> _TASK TO COMPLETE_
Reproduce every line of the data below verbatim, omitting the pictures.

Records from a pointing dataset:
---

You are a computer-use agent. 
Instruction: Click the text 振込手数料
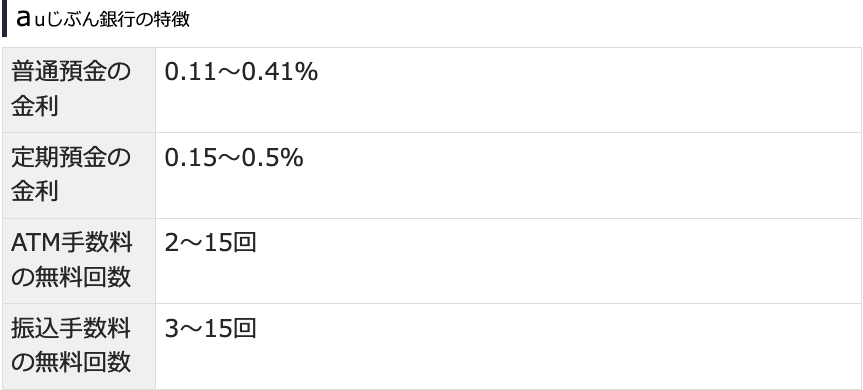[x=71, y=328]
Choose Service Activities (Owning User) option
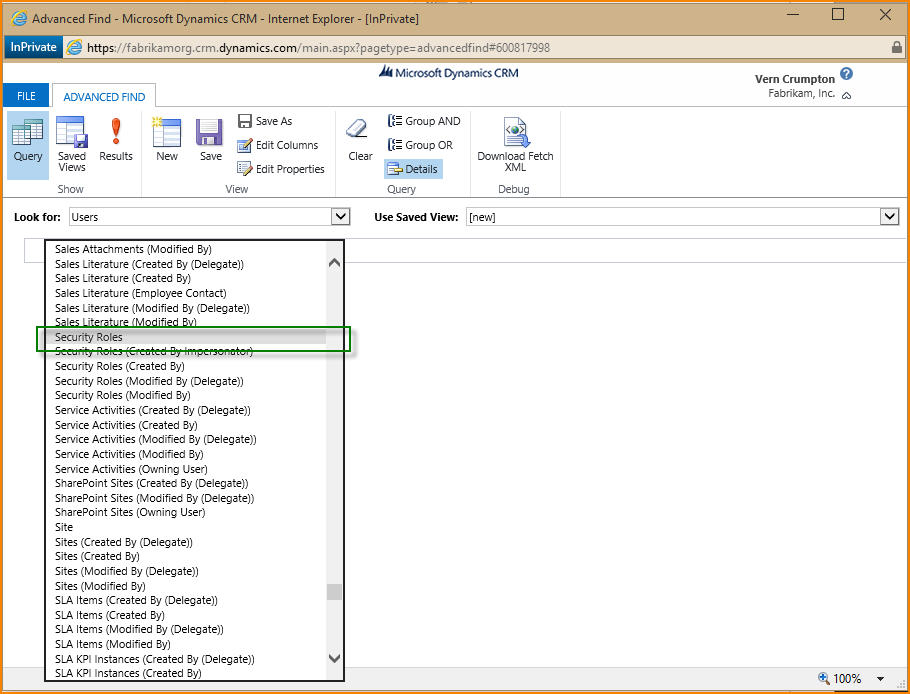This screenshot has height=694, width=910. click(x=131, y=469)
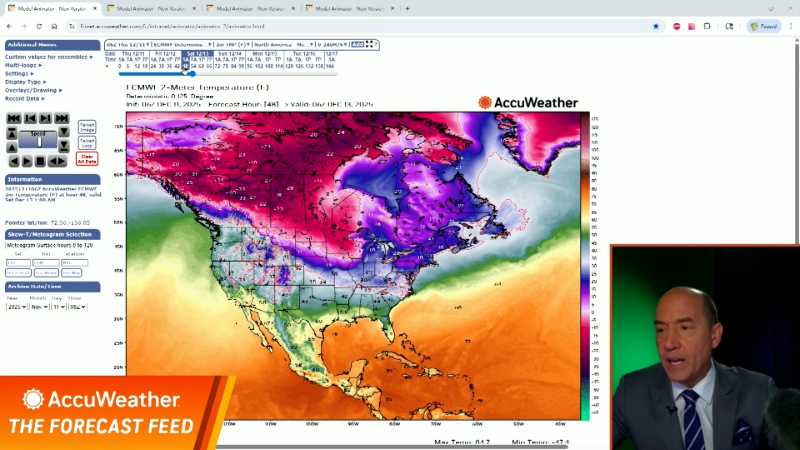Jump to the first animation frame
800x450 pixels.
[13, 119]
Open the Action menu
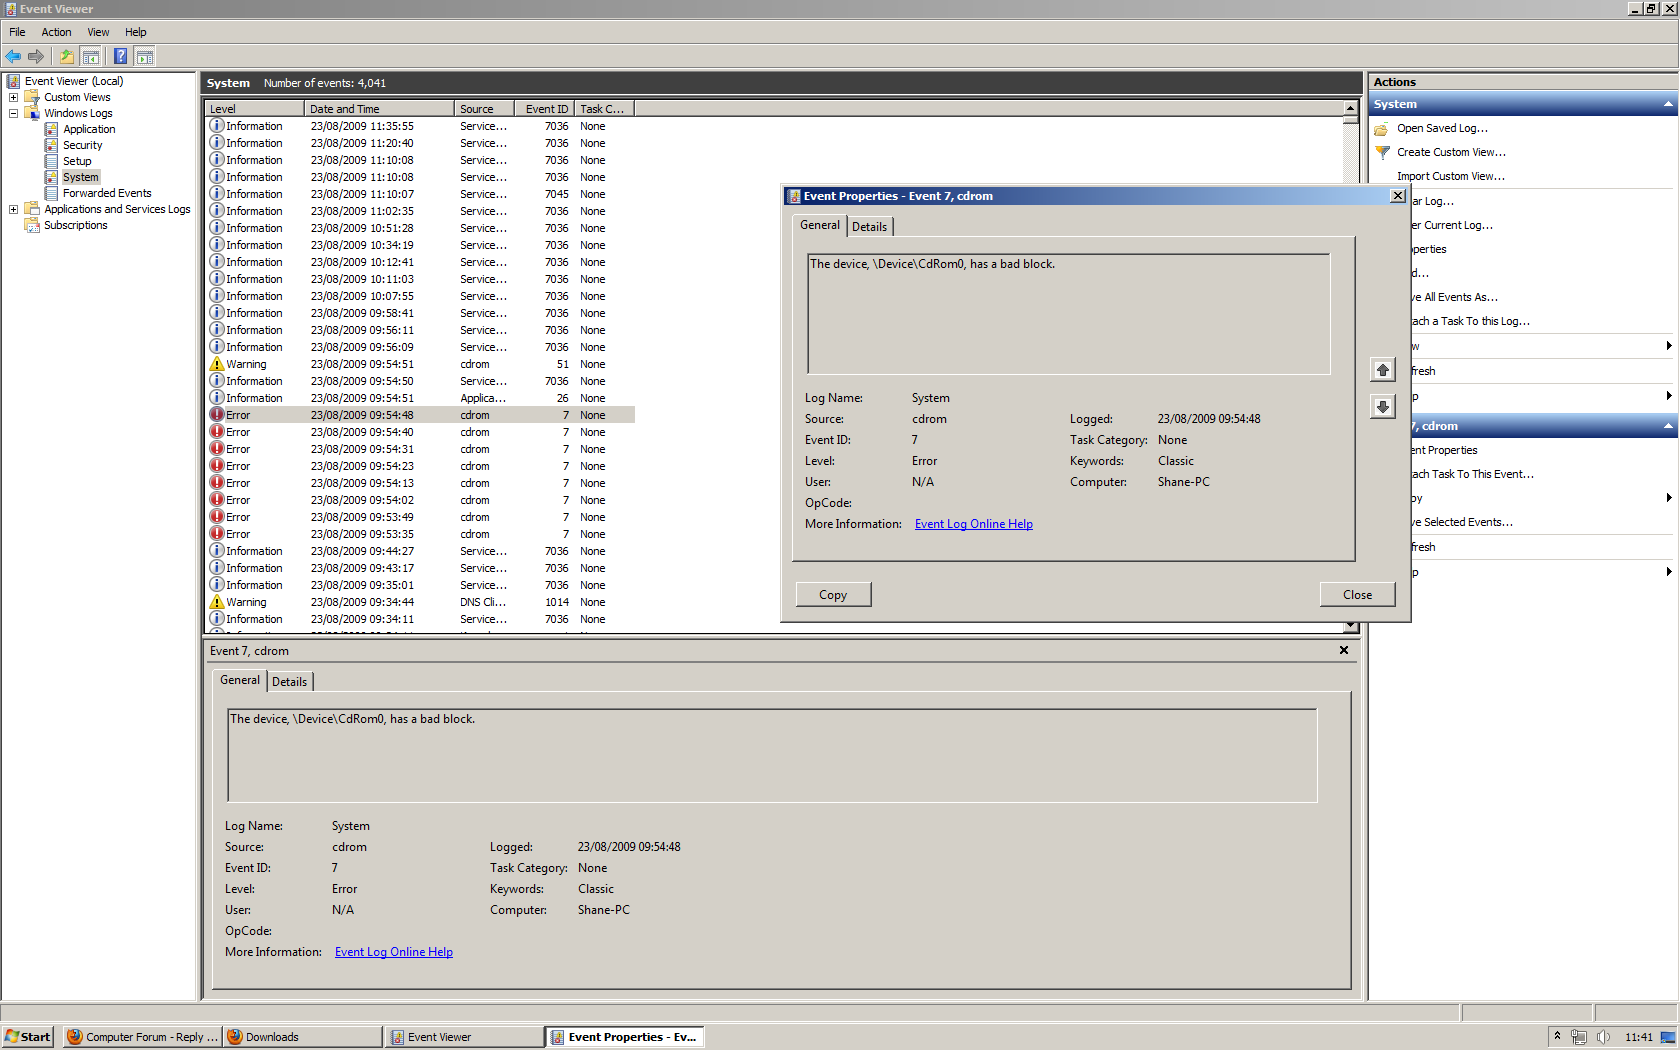1680x1050 pixels. point(56,32)
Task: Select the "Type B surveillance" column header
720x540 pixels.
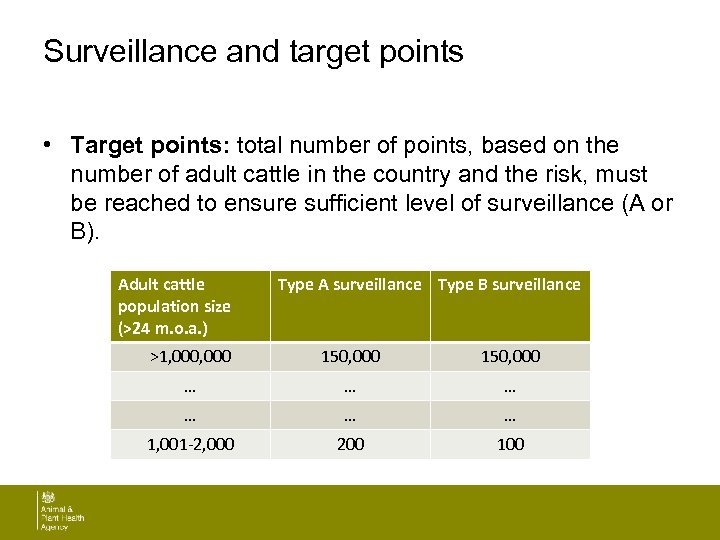Action: coord(509,285)
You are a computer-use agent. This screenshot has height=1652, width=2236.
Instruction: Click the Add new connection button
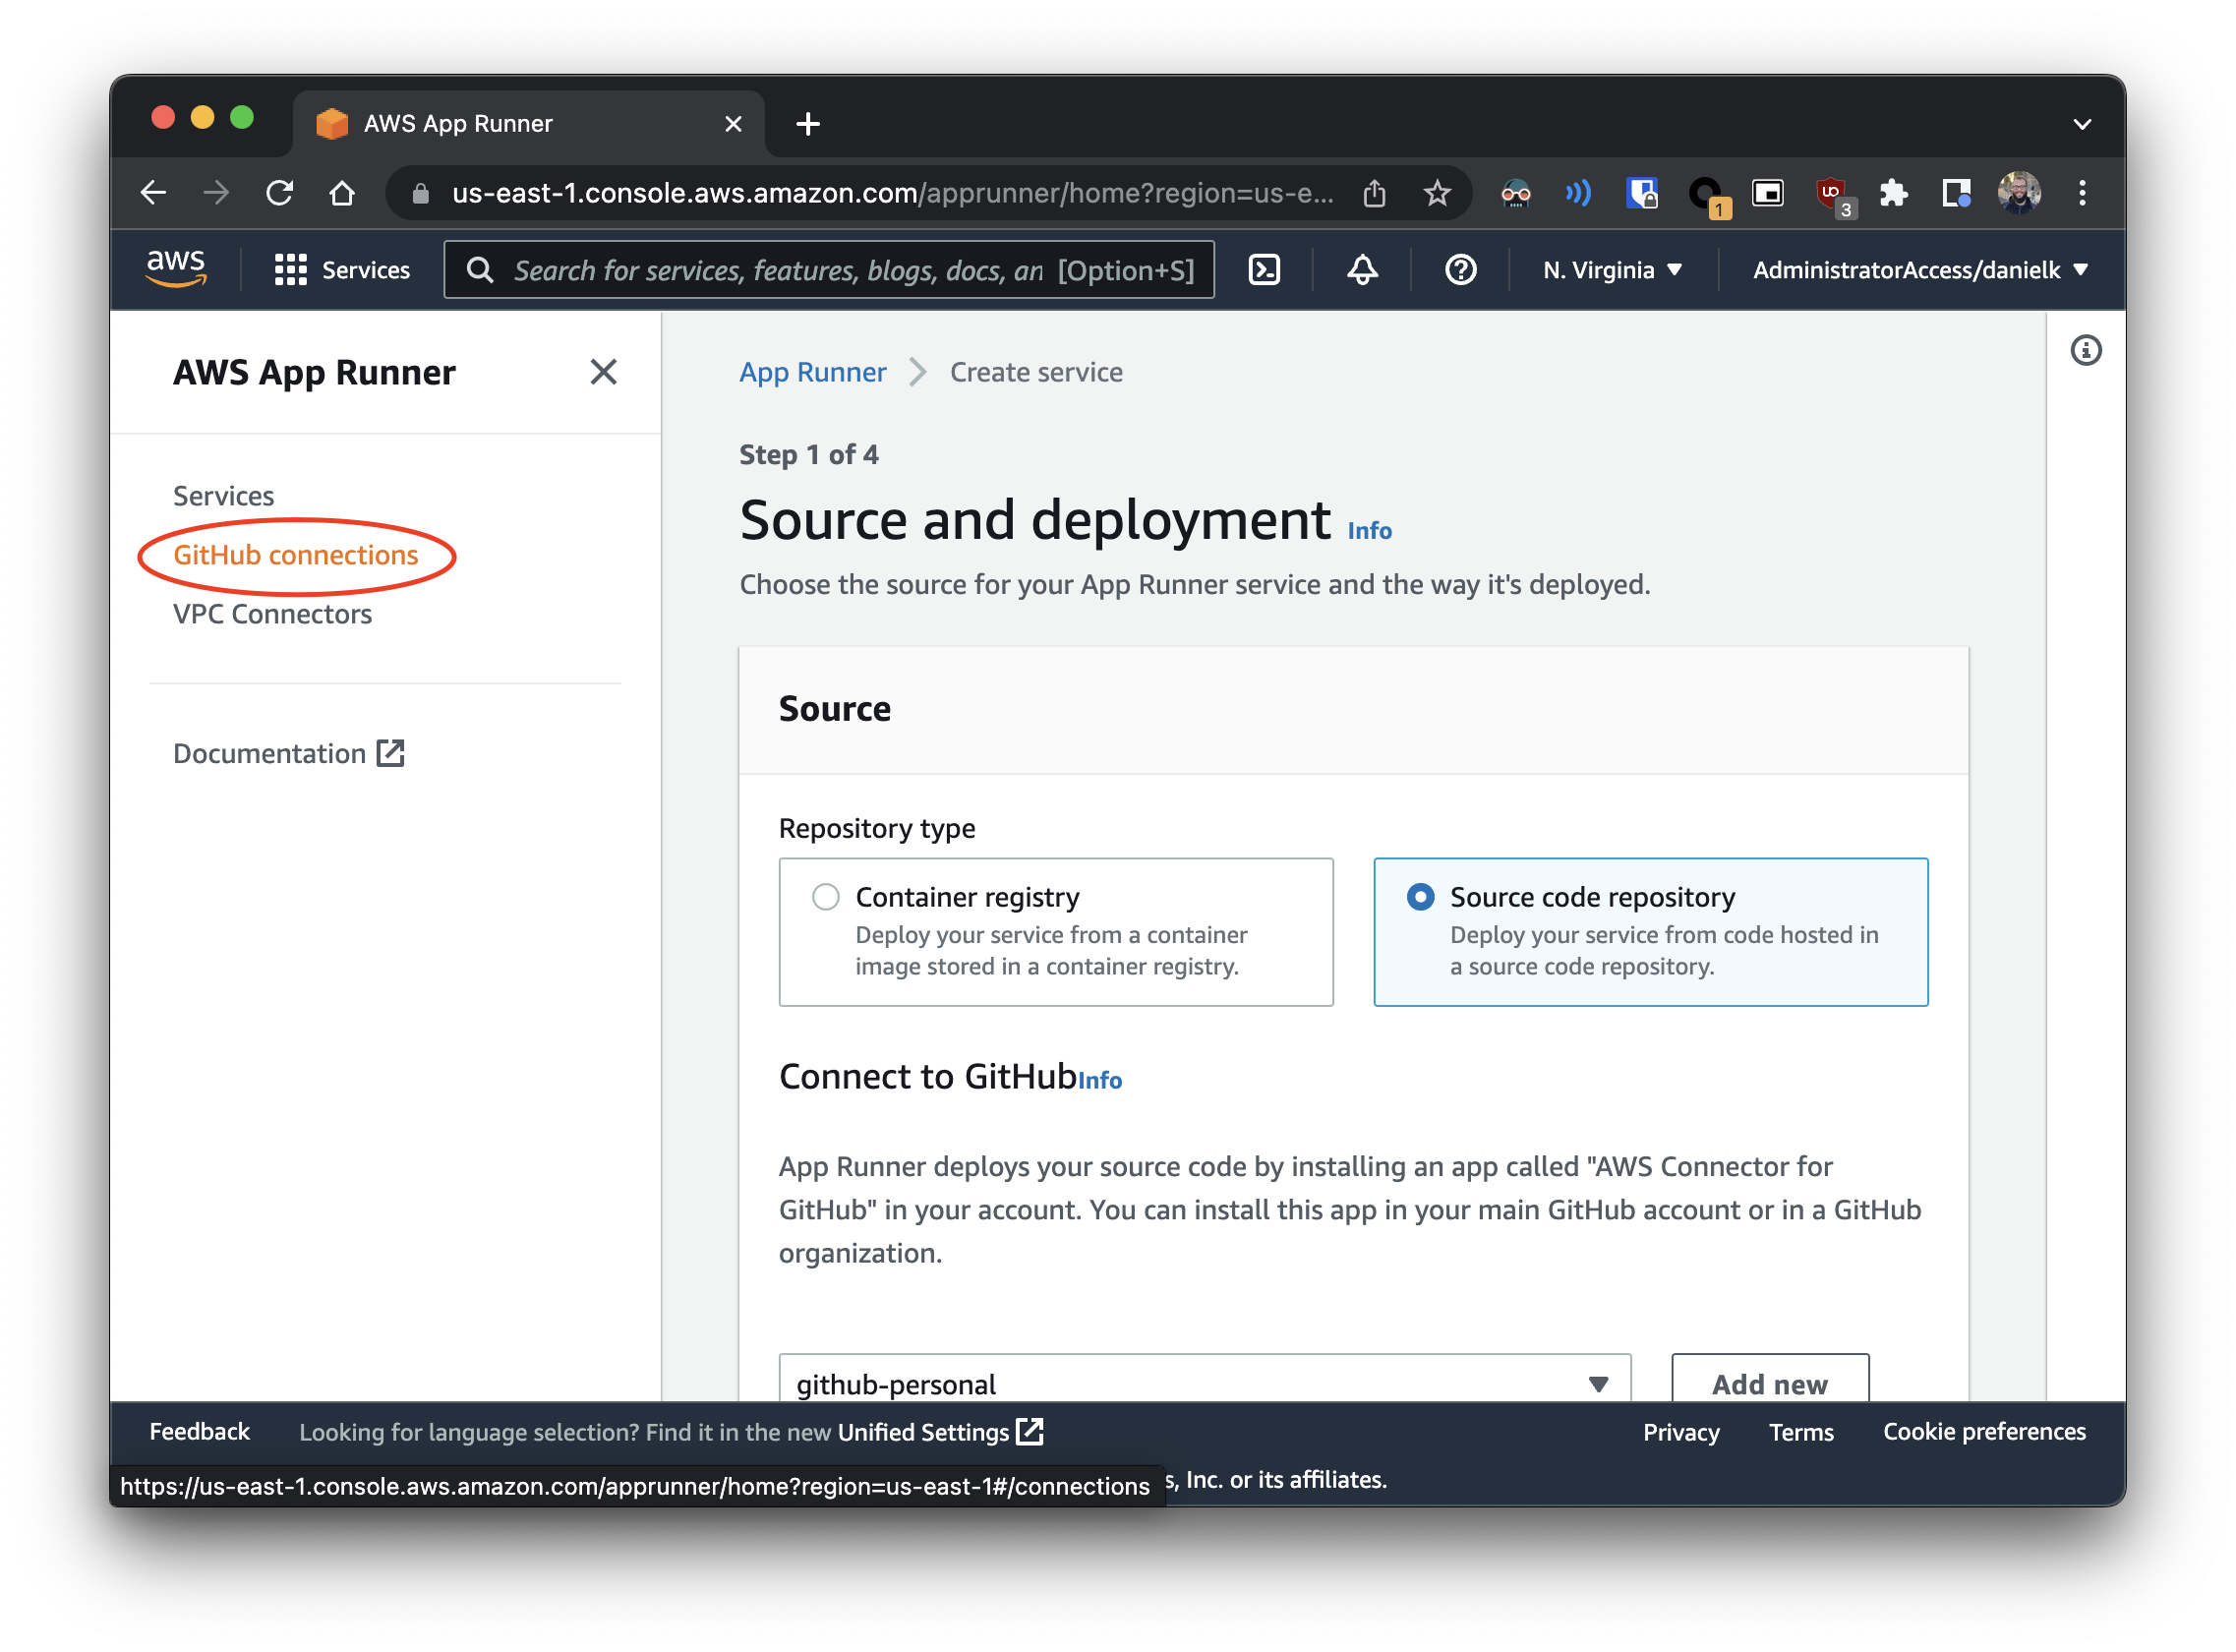click(1769, 1383)
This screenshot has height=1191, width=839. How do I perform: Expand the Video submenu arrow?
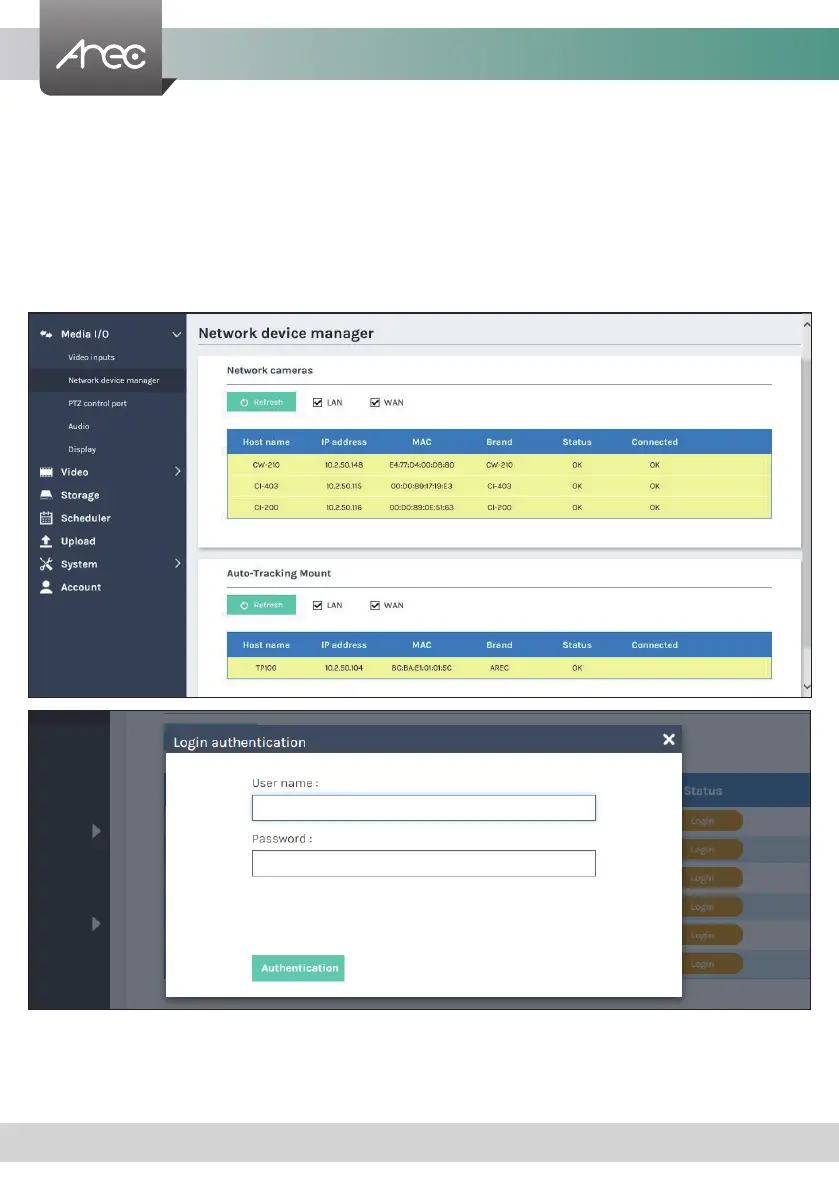click(178, 472)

---

> _WORKED SOLUTION_
You are a computer-use agent. 
Instruction: Click the text 振込手数料
[x=71, y=328]
Choose Service Activities (Owning User) option
This screenshot has height=694, width=910. click(x=131, y=469)
Jump to the first animation frame
800x450 pixels.
[13, 119]
Open the Action menu
1680x1050 pixels. point(56,32)
Task: Select the "Type B surveillance" column header
720x540 pixels.
Action: coord(509,285)
You are a computer-use agent. This screenshot has height=1652, width=2236.
Instruction: Click the Add new connection button
click(1769, 1383)
This screenshot has height=1191, width=839. How do I perform: Expand the Video submenu arrow?
click(178, 472)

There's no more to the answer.